Records provided

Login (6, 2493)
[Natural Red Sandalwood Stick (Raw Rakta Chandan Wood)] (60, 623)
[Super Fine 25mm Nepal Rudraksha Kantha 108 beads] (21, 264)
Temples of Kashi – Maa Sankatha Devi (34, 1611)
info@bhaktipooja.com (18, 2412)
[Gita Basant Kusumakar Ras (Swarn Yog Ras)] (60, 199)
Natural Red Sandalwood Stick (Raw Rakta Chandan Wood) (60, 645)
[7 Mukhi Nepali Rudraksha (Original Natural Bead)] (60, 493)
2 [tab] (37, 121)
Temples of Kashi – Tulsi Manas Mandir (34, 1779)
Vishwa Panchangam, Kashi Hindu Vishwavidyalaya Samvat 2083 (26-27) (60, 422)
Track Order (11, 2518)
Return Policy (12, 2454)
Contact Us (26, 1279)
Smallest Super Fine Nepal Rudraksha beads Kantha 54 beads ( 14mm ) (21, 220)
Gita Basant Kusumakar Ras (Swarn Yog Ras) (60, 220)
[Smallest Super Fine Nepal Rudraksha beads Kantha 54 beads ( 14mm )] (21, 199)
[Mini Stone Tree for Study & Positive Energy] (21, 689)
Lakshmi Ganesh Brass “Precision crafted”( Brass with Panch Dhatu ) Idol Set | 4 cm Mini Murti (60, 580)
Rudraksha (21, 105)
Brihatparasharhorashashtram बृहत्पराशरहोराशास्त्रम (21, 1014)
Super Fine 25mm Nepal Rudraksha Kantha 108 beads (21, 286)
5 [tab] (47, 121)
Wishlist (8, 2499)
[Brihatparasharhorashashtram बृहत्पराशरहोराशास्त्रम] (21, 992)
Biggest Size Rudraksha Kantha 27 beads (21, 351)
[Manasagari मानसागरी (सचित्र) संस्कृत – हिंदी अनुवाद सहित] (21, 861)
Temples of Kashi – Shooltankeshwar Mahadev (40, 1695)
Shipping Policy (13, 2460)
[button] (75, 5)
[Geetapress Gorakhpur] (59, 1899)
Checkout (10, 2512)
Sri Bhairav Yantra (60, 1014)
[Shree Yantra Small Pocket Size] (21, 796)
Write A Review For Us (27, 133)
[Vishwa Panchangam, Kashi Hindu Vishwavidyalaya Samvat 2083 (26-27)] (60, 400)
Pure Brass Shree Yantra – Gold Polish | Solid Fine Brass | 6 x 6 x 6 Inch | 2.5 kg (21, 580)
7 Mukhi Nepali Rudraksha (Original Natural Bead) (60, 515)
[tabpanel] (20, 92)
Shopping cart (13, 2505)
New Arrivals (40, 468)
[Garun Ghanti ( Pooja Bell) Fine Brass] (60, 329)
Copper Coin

To do
Please transcribe, exactly and with nothing added, the lines from the first line of the material above through the line that contains "[Brihatparasharhorashashtram बृहत्पराशरहोराशास्त्रम] (21, 992)".

Answer section
Login (6, 2493)
[Natural Red Sandalwood Stick (Raw Rakta Chandan Wood)] (60, 623)
[Super Fine 25mm Nepal Rudraksha Kantha 108 beads] (21, 264)
Temples of Kashi – Maa Sankatha Devi (34, 1611)
info@bhaktipooja.com (18, 2412)
[Gita Basant Kusumakar Ras (Swarn Yog Ras)] (60, 199)
Natural Red Sandalwood Stick (Raw Rakta Chandan Wood) (60, 645)
[7 Mukhi Nepali Rudraksha (Original Natural Bead)] (60, 493)
2 [tab] (37, 121)
Temples of Kashi – Tulsi Manas Mandir (34, 1779)
Vishwa Panchangam, Kashi Hindu Vishwavidyalaya Samvat 2083 (26-27) (60, 422)
Track Order (11, 2518)
Return Policy (12, 2454)
Contact Us (26, 1279)
Smallest Super Fine Nepal Rudraksha beads Kantha 54 beads ( 14mm ) (21, 220)
Gita Basant Kusumakar Ras (Swarn Yog Ras) (60, 220)
[Smallest Super Fine Nepal Rudraksha beads Kantha 54 beads ( 14mm )] (21, 199)
[Mini Stone Tree for Study & Positive Energy] (21, 689)
Lakshmi Ganesh Brass “Precision crafted”( Brass with Panch Dhatu ) Idol Set | 4 cm Mini Murti (60, 580)
Rudraksha (21, 105)
Brihatparasharhorashashtram बृहत्पराशरहोराशास्त्रम (21, 1014)
Super Fine 25mm Nepal Rudraksha Kantha 108 beads (21, 286)
5 [tab] (47, 121)
Wishlist (8, 2499)
[Brihatparasharhorashashtram बृहत्पराशरहोराशास्त्रम] (21, 992)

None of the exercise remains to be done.